Aus dem Nichts greift eine Männerstimme ins Geschehen ein und schreit: „Channel Four. News! Headlines!“ und das Orchester spielt eine leicht abgeänderte Version des zuvor Gehörten. Selbst der unaufmerksamste Hörer muss hier eine gewisse Eintönigkeit bemerken. Das ganze endet wieder abrupt.
Im Grunde verfahren die Musikpassagen alle nach demselben Schema: Wuchtige Streicher und Bläser donnern los und werden durch Flöten, Xylophon, Röhrenglocken und Glockenspiele ergänzt, die sich wie ein funkelndes Glitzern über das Orchester legen. Sofort schießen Assoziationen mit dem Broadway, Sinatra und auch Hollywood-Filmmusik durch den Kopf. Es sind seichte, unaufgeregte Klänge. Als News-Music im Hintergrund einer Nachrichtensendung funktioniert das. Für den Donaueschinger Konzertsaal ist das aber zu wenig.
Erst in der zweiten Hälfte wandelt sich das Stück ein wenig. Über die Boxen werden technische Störgeräusche, wie Handyrückkopplungen, Surren und Klacken eingespielt, dazu ein Sinuston eines Pulsüberwachungsgeräts, gegen den die Musiker anzuspielen versuchen. Immer mehr absurde Geräusche treten auf und das Orchester schaukelt sich auf, ehe es in einer lauten, dröhnenden Marschmusik gipfelt, die versucht, sich gegen eine Polizeisirene durchzusetzen. Wie bereits vorauszuahnen, findet auch diese Passage ein abruptes Ende und eine Sprecherstimme verkündet: „That’s for today (…) we’ll leave you with the sound of codified power.“
Ein weiterer Abschnitt wird mit den Worten „This is big and very American!“ eingeläutet. Unweigerlich muss ich bei dieser Rhetorik an den polternden Donald Trump denken und bezweifle stark, dass jetzt substanziell anspruchsvolle Musik kommen wird. Meine Vorahnung soll bestätigt werden. Wieder werden Störgeräusche, wie ein „Tonbandsalat“ eingespielt und das Orchester spielt wieder nach „Schema F“ dagegen. Wie die zuvor gehörten Abschnitte findet auch dieser ein abruptes Ende.

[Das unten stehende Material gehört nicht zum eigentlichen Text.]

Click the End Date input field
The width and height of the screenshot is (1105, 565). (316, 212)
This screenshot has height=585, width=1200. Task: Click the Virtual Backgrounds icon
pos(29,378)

Was sich anschließt ist eine minutenlange Coda. Der zuvor treibende Rhythmus der „News Music“ ist verschwunden, ebenso die Störgeräusche. Die musikalischen Figuren wirken erstmals in sich geschlossen und es findet kein abruptes Bremsen mehr statt. Das Orchester spielt piano, stellenweise auch pianissimo. Die Streicher lullen den Hörer ein in einen glattgebügelten Klang a la „Disney’s Traumfabrik“. Doch auch dieser Abschnitt gibt musikalisch zu wenig her, sodass ich mich frage, wann ich mich endlich von diesem unbequemen Plastikstuhl lösen kann. Schließlich werden die Streicher immer leiser und klingen aus.
Noch bevor der letzte Ton vollends verklungen ist, schreit jemand „Bullshit!“ durch den Saal. So drastisch hätte ich es nicht ausgedrückt, aber ich hatte auch das Gefühl, dass es dem Stück etwas an musikalischer Substanz gefehlt hat. Das Orchester hat handwerklich gut gearbeitet und das Werk kann durchaus funktionieren, allerdings nicht im Kontext „Donaueschingen“. Dafür war es nicht revolutionär und ausgereift genug.